# Plastsol transfer tags



## WayneR. (Oct 27, 2009)

I was wondering if some people could post up pictures of there plastisol transferd tags so i could understand it, and i also i will probably use first-Edition and was wondering how i could gang the artwork to get maximum per sheet? thanks. and also the way to get different sizes on one sheet?


----------



## splathead (Dec 4, 2005)

Eric's site will give you a general idea of concept Linty Fresh — Home

You first want to decide on the size of your labels. Knowing the size of the transfers you want made will also help you decide this.

For example, on their 12X12 sheets (roughly 11X11 print area) you could gang 50 2X1 inch sized labels. Some of the 50 would say small, some medium, etc.

If say 1/2 of the shirts you normally sell are size large, then half of your labels on that sheet should say large.

You would normally gang your labels in a grid pattern, leaving enough room between them so you can easily cut them apart with scissors.

******************************

▶ [INSTRUCTIONS FOR THE TASK]:
Continue the forum thread on plastisol transfer tags, starting after its last sentence about cutting the labels apart with scissors.

▶ [PROVIDED DATA]:
******************************

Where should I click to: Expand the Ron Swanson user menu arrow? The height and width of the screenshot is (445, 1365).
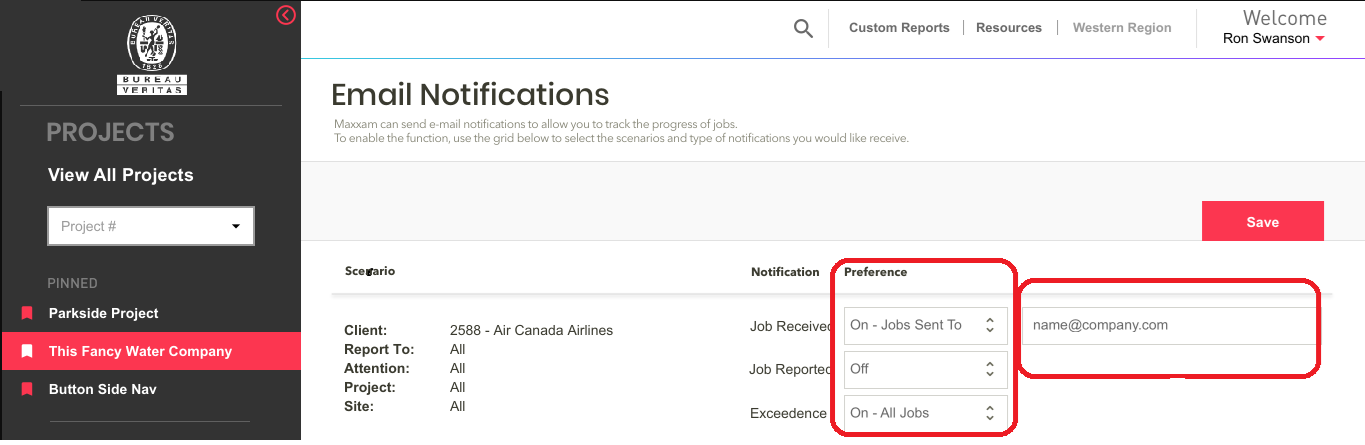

******************************

▶ [ANSWER TO THIS PROBLEM]:
----------



## zeusprinting (Jun 21, 2009)

I actually just pressed this one.










These were ganged to fill up the sheet as splathead said.


----------



## PPop (Jan 18, 2009)

I have a question:

Can you "pre" label T-Shirts with the plastisol transfer, and then screen prit them, or do you have to print them 1st , then transfer?

Thank You.


----------



## splathead (Dec 4, 2005)

PPop said:


> I have a question:
> 
> Can you "pre" label T-Shirts with the plastisol transfer, and then screen prit them, or do you have to print them 1st , then transfer?


Yes, you can transfer first, then silkscreen with no problem. 

But if you screen print first, then use transfers for the labels, make sure you cover your screen print with a teflon sheet or paper to prevent re-melted ink from damaging your shirt or press.


----------



## fatherstrange (Oct 19, 2009)

zeusprinting said:


> I actually just pressed this one.
> 
> *Pic*
> 
> These were ganged to fill up the sheet as splathead said.


That looks nice! Good work!!

Is this made with transfers you printed out yourself with a basic printer?

Do you know any good transfers and were to buy?


----------



## madmoto (Jun 23, 2009)

fatherstrange said:


> That looks nice! Good work!!
> 
> Is this made with transfers you printed out yourself with a basic printer?
> 
> Do you know any good transfers and were to buy?



X2

would you care to shed some more information on these?


----------



## zeusprinting (Jun 21, 2009)

madmoto said:


> would you care to shed some more information on these?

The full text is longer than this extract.